Baseline demographic information and results of pathologic examinations were stratified by interstitial lung abnormality status (in some cases, not all percentages will add to 100 due to rounding). Total missing data: BMI (n = 24), smoking status (n = 4), pack-years of smoking (n = 11), asbestos exposure (n = 111), spirometry (n = 55), GERD (n = 11), history of congestive heart failure (n = 11), history of connective tissue disease (n = 2), history of radiation to thorax (n = 2), history of cancer (n = 3), subpleural fibrosis (n = 3), peribronchiolar fibrosis (n = 4), interstitial fibrosis (n = 1), emphysematous fibrosis (n = 1), fibroblastic foci (n = 7), respiratory bronchiolitis (n = 25), airways disease (n = 12), smoking-related interstitial fibrosis (n = 5), pulmonary arterial hypertensive changes (n = 1), atypical adenomatous hyperplasia (n = 1), pigment-laden macrophages (n = 5), and pleural disease (n = 8).
Comparisons were performed using Fisher’s exact test for categorical variables, and the Wilcoxon rank-sum test for continuous variables.
History of cancer other than the nodule that was resected.
“Any fibrosis” is defined as having one or more of the following features: subpleural fibrosis, peribronchiolar fibrosis, interstitial fibrosis, emphysematous fibrosis, honeycombing, and UIP.
“Emphysematous fibrosis” is defined as hyalinizing interstitial fibrosis present predominantly in association with airspace destruction and enlargement.
“Airways disease” includes chronic bronchitis and asthma.
“Smoking-related interstitial fibrosis” is defined as a combination of emphysema, bland hyalinizing interstitial fibrosis, and respiratory bronchiolitis.
“Pulmonary arterial hypertensive changes” are vessel changes characterized by concentric smooth muscle hyperplasia.
“Pleural disease” includes pleural adhesions, fibroelastic changes, and inflammation.
Figure 1.
Individual participant examples of histopathologic patterns and associated interstitial lung abnormalities (ILAs) on computed tomography (CT). (A1–C4) Each lettered panel represents a different participant.

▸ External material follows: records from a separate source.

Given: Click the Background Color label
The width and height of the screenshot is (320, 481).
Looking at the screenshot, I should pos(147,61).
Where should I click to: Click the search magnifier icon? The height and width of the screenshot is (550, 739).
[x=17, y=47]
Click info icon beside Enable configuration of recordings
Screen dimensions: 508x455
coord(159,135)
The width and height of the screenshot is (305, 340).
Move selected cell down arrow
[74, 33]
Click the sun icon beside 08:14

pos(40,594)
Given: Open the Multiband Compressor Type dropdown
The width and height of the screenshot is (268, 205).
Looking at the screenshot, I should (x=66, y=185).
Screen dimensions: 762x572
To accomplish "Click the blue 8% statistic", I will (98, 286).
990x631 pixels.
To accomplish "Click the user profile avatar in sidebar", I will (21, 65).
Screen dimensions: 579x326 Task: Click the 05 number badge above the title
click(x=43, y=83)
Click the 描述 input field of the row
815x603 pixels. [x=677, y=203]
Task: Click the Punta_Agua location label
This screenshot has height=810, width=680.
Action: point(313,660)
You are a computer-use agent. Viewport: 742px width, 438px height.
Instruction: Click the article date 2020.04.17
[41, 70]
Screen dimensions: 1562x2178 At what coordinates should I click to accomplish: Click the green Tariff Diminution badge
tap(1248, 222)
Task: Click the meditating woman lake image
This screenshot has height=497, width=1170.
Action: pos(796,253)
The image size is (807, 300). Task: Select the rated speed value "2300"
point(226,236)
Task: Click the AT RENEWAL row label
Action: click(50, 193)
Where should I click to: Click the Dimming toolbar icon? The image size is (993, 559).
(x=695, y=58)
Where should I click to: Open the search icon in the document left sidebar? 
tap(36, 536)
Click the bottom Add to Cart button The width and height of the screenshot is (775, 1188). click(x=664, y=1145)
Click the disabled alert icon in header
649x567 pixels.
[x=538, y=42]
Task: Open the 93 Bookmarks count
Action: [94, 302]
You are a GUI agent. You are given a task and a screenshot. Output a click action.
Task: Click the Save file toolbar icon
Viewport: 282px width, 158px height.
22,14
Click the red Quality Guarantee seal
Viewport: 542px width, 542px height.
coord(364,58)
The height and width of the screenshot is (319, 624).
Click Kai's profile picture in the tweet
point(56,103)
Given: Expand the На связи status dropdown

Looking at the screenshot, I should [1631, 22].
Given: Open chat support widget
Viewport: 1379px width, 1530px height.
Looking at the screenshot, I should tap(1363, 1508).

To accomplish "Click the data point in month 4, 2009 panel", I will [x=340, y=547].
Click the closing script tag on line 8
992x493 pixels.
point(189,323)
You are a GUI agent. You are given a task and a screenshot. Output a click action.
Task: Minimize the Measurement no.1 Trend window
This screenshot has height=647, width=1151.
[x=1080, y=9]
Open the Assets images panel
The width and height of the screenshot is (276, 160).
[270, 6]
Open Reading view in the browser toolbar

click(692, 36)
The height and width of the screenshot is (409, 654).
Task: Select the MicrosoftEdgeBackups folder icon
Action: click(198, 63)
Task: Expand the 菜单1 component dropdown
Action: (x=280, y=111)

A1 shows an axial CT image with a pulmonary nodule (pink arrow). A2 shows an axial CT image superior to the nodule demonstrating subpleural predominant ILA (green arrows). A3 is a histologic sample demonstrating subpleural fibrosis (black arrow), hematoxylin and eosin (H&E) stain (scale bar, 2,500 μm). B1 shows an axial CT image with a pulmonary nodule (pink arrow). B2 is an axial CT image superior to the nodule demonstrating centrilobular predominant ILA (green arrows). B3 is a histologic sample demonstrating atypical adenomatous hyperplasia (asterisk), H&E stain (scale bar, 500 μm). C1 shows an axial CT image with a pulmonary nodule (pink arrow). C2 is an axial CT image superior to the nodule demonstrating subpleural predominant ILA (green arrows). C3 is a histologic sample demonstrating an isolated fibroblast focus (black arrow), H&E stain (scale bar, 50 μm). C4 is a histologic view demonstrating usual interstitial pneumonia with honeycomb space (asterisks) and fibroblastic foci (black arrows), H&E stain (scale bar, 500 μm).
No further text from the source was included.